1) Super-fast entry: type in “vodka”, and see all vodkas out there. Even if vodka is not the first word in the ingredient name, you can still show that option in your auto-suggest box (because you’re the one controlling the logic for what to show)
2) Almost no issues with scalability and real estate on the screen: it doesn’t matter how many items the user has to choose from; they only see options that fit the context of what they typed in.
3) Keyboard navigation: unlike previous options, you can enable up/down arrow navigation through the list of choices, offering enter/tab to actually pick an option. This makes the site much more accessible to people who need it. Recall Joel Spolsky, and design for users that can’t use do precise mouse movements, that don’t have time, that have their cats chewing the mouse cord and babies screaming in the room nearby. Users of my website will very likely be pretty drunk 🙂
4) Multiple entries require multiple auto-complete text boxes, but c’est-la-vie.

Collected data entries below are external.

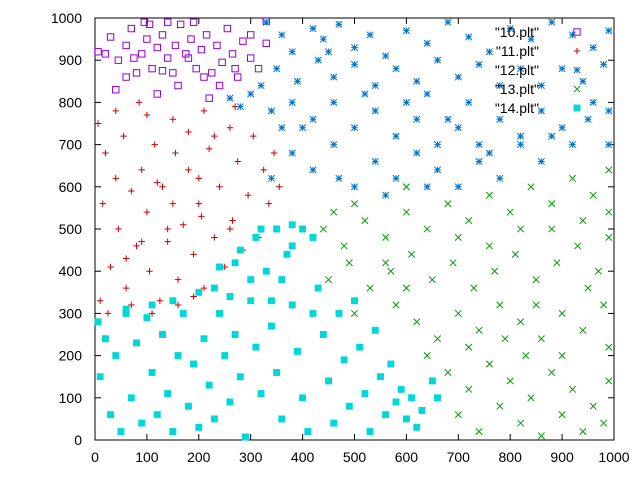 This screenshot has width=640, height=480. I want to click on y-tick-label: 600, so click(71, 187).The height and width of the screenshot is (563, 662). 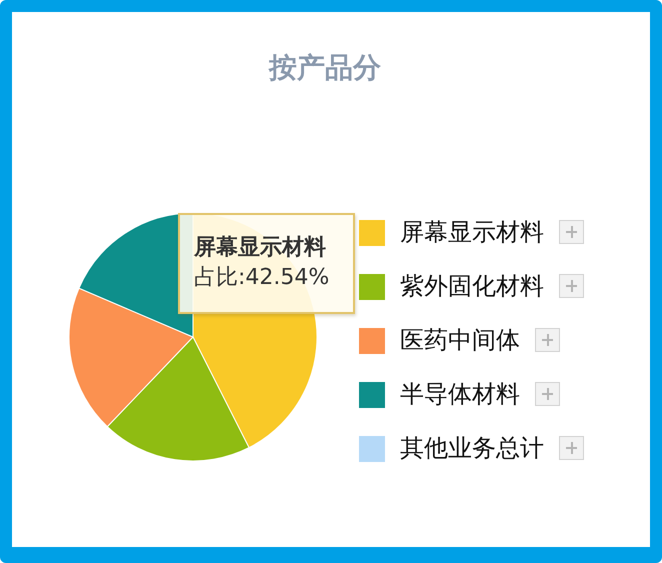 I want to click on legend-label: 半导体材料, so click(x=460, y=394). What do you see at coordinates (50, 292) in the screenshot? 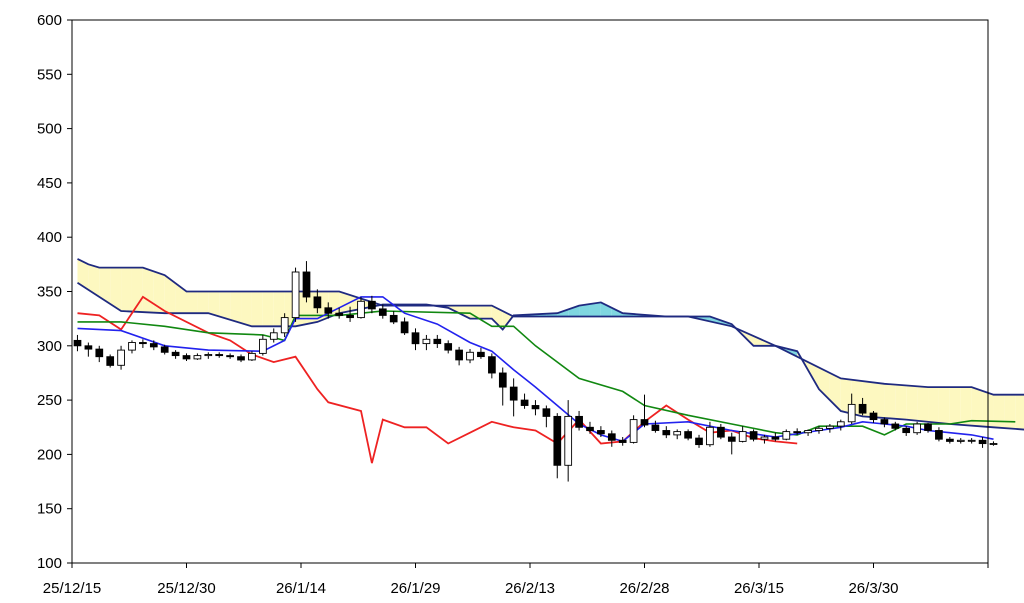
I see `y-tick-label: 350` at bounding box center [50, 292].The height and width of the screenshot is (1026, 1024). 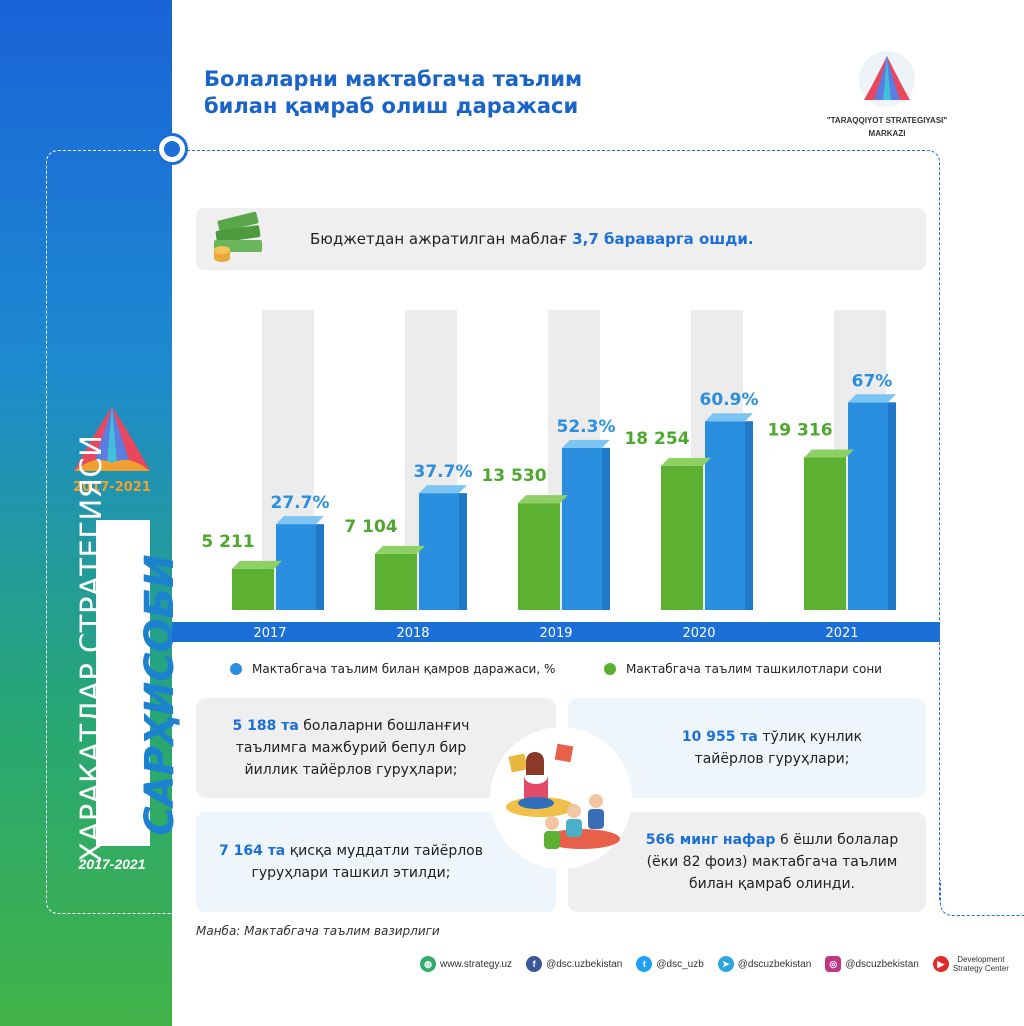 I want to click on teacher-children-icon, so click(x=563, y=796).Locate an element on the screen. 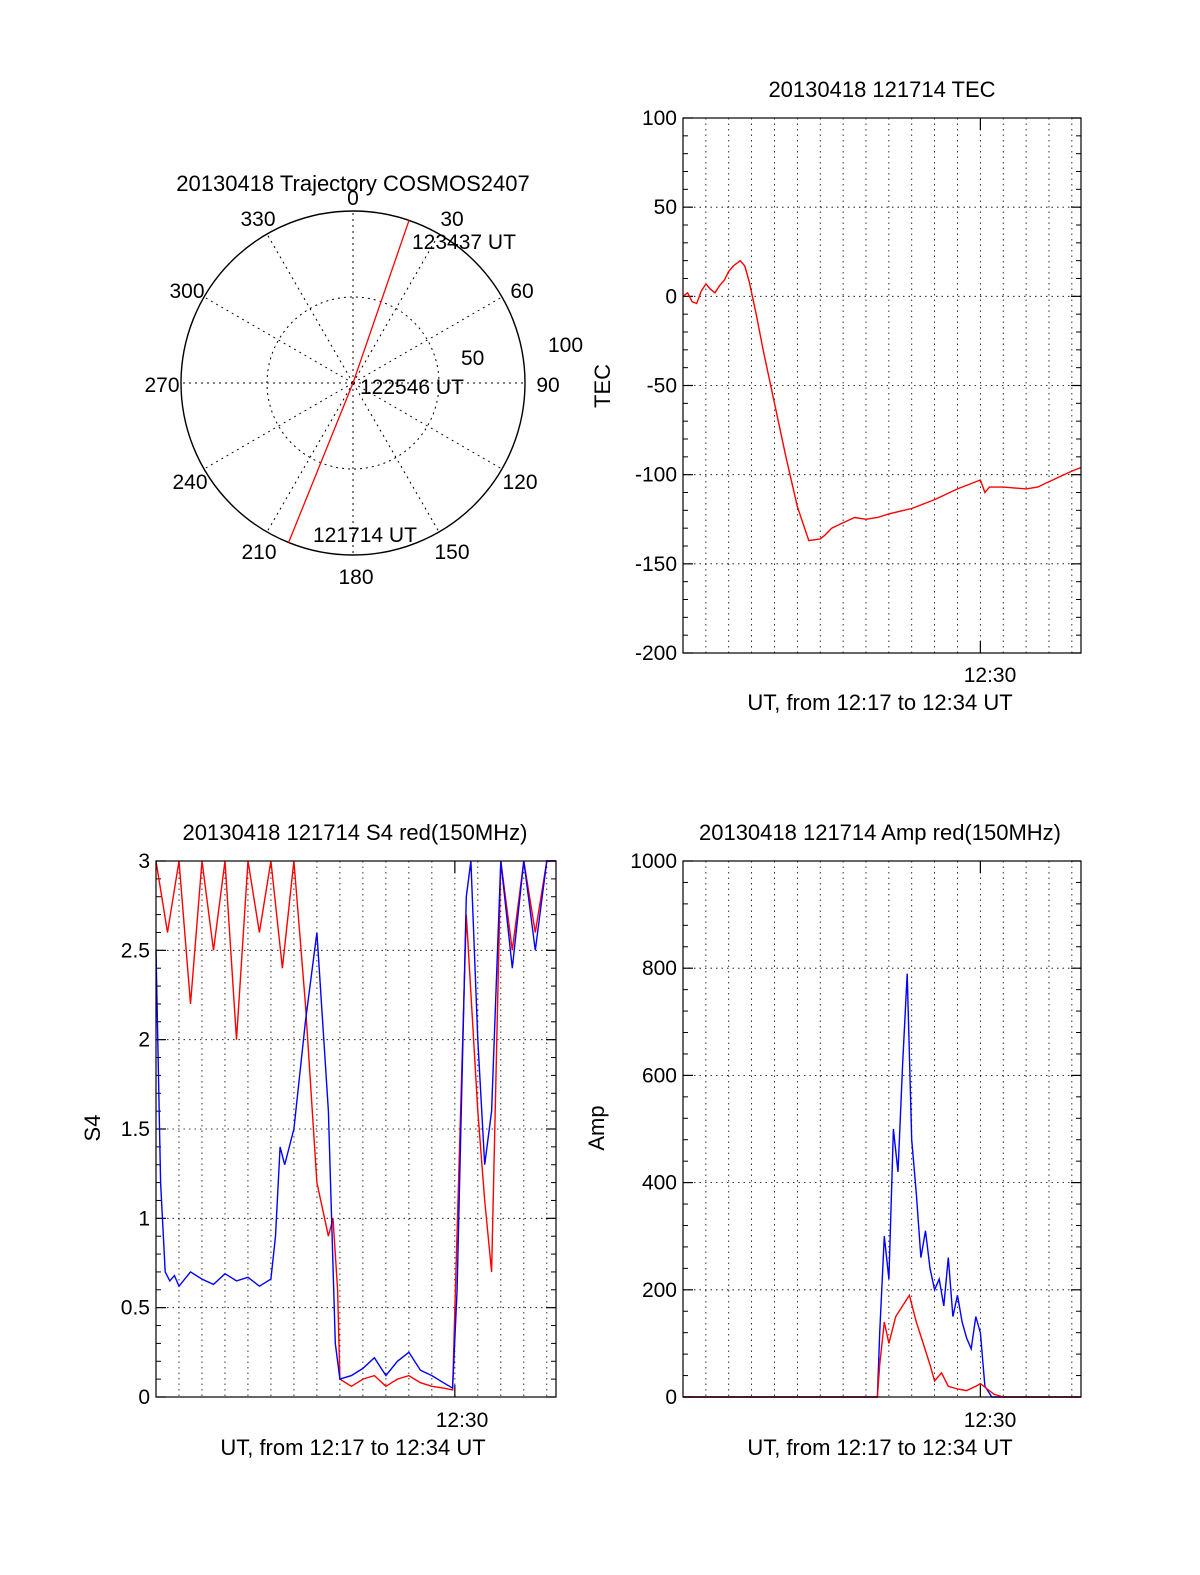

There are a few options as to how to implement this auto-complete text box – one big design decision is “get the list live” or “download the static list”.

The Internet, including Google Suggest in particular, is full of examples as to how to implement a “live lookup” auto-complete. For example, user types “vod”, and your program goes back to the server, asks what are the matches for “vod”, and then returns the results to the browser for display. Not a bad idea if you have many, many items to search through.

However, in our case, the list is reasonably small (something like 500 items?), so maybe we can store the entire list on the client? Maybe, as the user downloads the initial webpage, we’ll also pump in all possible options of ingredients they might enter, and then as they type in “vod”, we’ll just go through 500 items on the client side, in JavaScript?

This second approach is what I chose for cocktail builder; there is one big tradeoff here: initial download time of the 500 item list vs on-demand, lazy download of the results. Several outcomes of this tradeoff:

– the price of downloading the list is paid only once per user (remember, your stuff gets cached by the browser); no matter how many ingredients they add – there will be no roundtrips. The users will, I betcha, have 5-10 ingredients in their bar, which will translate to 5-10 queries with the first approach, and only one payoff with the second approach.
– users that come back won’t have the roundtrips.
– server load: less roundtrips means that I don’t need to buy a 10-rack super-powerful server :-). Which means no annoying ads for the users to cover the costs.
– showing matches for user input: clear performance win. As soon as the users types in “vod”, I do snappy JavaScript processing, all on the client side, to run through an ordered list of ingredients (how long does it take a 3GHz computer to do 500 string matches?). If I went with a lazy approach, users would have to wait for a roundtrip, which takes time.

What exactly is the cost of downloading the full ingredient list at load time? My current list of ingredients has 250 items; it’s 13KB, when not compressed (we’ll talk about JavaScript compression at a different time). You can make the judgment yourself, I’m sure.